The park’s cemeteries connect us with the past, offering insight into burial customs, religious practices, cultural and ethnic influences, and the origins of the area’s communities. In her book, Cemeteries of the Smokies, Gail Palmer tells the stories of thousands of former residents who are buried in the park, like Benjamin C. Parton, singer Dolly Parton’s great-great-grandfather, who is buried in the Greenbriar community’s Chris Parton Cemetery.

Palmer’s book provides GPS coordinates for all the cemeteries in the park and directions to get there, plus a list of the people buried in each one and their grave inscriptions.

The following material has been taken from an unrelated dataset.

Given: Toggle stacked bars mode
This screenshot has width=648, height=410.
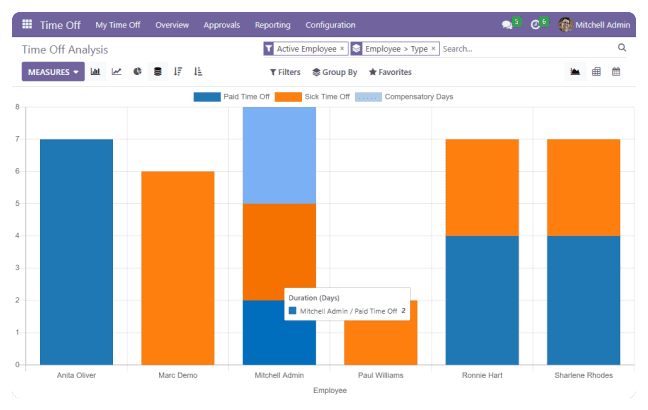Looking at the screenshot, I should [157, 72].
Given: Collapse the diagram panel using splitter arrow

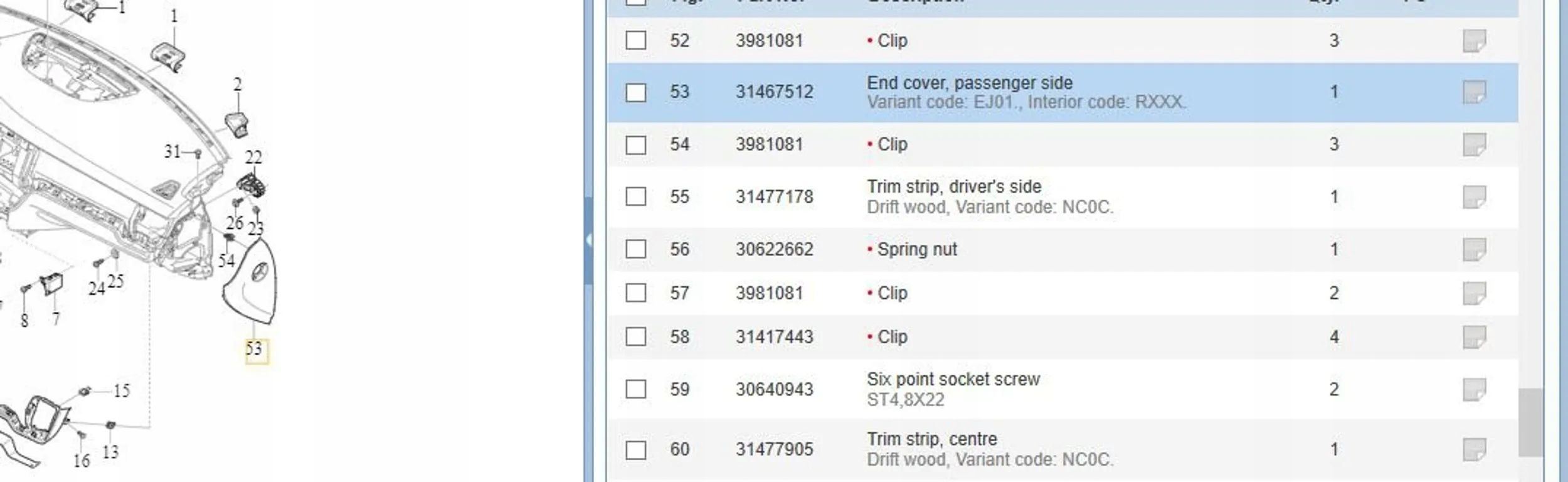Looking at the screenshot, I should tap(588, 240).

The book also includes lore, such as periwinkle being an indicator of a gravesite, which can sometimes be difficult to find in cases where wooden crosses have rotted away or are marked more informally using stones.

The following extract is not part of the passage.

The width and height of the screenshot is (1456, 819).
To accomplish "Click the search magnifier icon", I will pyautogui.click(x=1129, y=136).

Here are a few of the cemeteries you can explore on your next visit.

Enloe Slave Cemetery

Located near the historic Mingus Mill, Enloe Slave Cemetery dates back to 1860 and is one of six known cemeteries for enslaved people in the park. The people buried there were enslaved by the Enloe or Mingus families, and the cemetery includes eight unmarked burials. The African American Experiences in the Smokies Project is dedicated to telling the untold stories of African Americans inside and outside of the park. The NPS is using cadaver dogs to reveal the burial sites of those in unmarked graves at cemeteries like Enloe and others.

Plemmons Cemetery

One of the park’s largest cemeteries is near the Greenbrier Picnic Area but can only be accessed by a no-motor-vehicles-allowed dirt road. Named after David Plemmons, the last preacher of the church that was once on the property, he donated land for the cemetery expansion shortly before everything was purchased to become the park. This cemetery holds more than 700 graves, many bearing names like Whaley, Mayes, Ownby, Cantrell, Husky, Bohanan and Rayfield, most familiar to those who are from the area.

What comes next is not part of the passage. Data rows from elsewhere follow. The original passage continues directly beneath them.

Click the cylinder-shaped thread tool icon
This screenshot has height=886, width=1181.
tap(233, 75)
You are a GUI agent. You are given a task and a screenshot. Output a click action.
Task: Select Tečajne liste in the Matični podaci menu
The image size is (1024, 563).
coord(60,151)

Primitive Baptist Church cemetery is in Cades Cove at Great Smoky Mountains National Park.
Primitive Baptist Church cemetery is in Cades Cove at Great Smoky Mountains National Park.

Cades Cove

The Cades Cove area has three cemeteries, each with unique points of interest. The Primitive Baptist Church, which was built in 1887 and was closed during the Civil War because the church was pro-Union, while other people in the area were pro-Confederate; the preacher was run out of town. One of the area’s first settlers, John Oliver, and his wife are buried there. The Methodist Church has a graveyard that holds the tombstones of two infants that died the day they were born. The Missionary Baptist Church was founded by former members who wanted to do missionary work; it was also closed during the Civil War for the members’ pro-Union leanings. It also includes graves of children who died in infancy, a common cause of death in the 1800s.

Forks of the River Cemetery (Old Evans Chapel Cemetery)

This graveyard is next to park headquarters on Park Headquarters Road to the left of the parking lot. With graves dating from the 1880s through the 1920s, it has the family names Conner, Huskey, Kear, McCarter, Ogle and Ownby among its dead.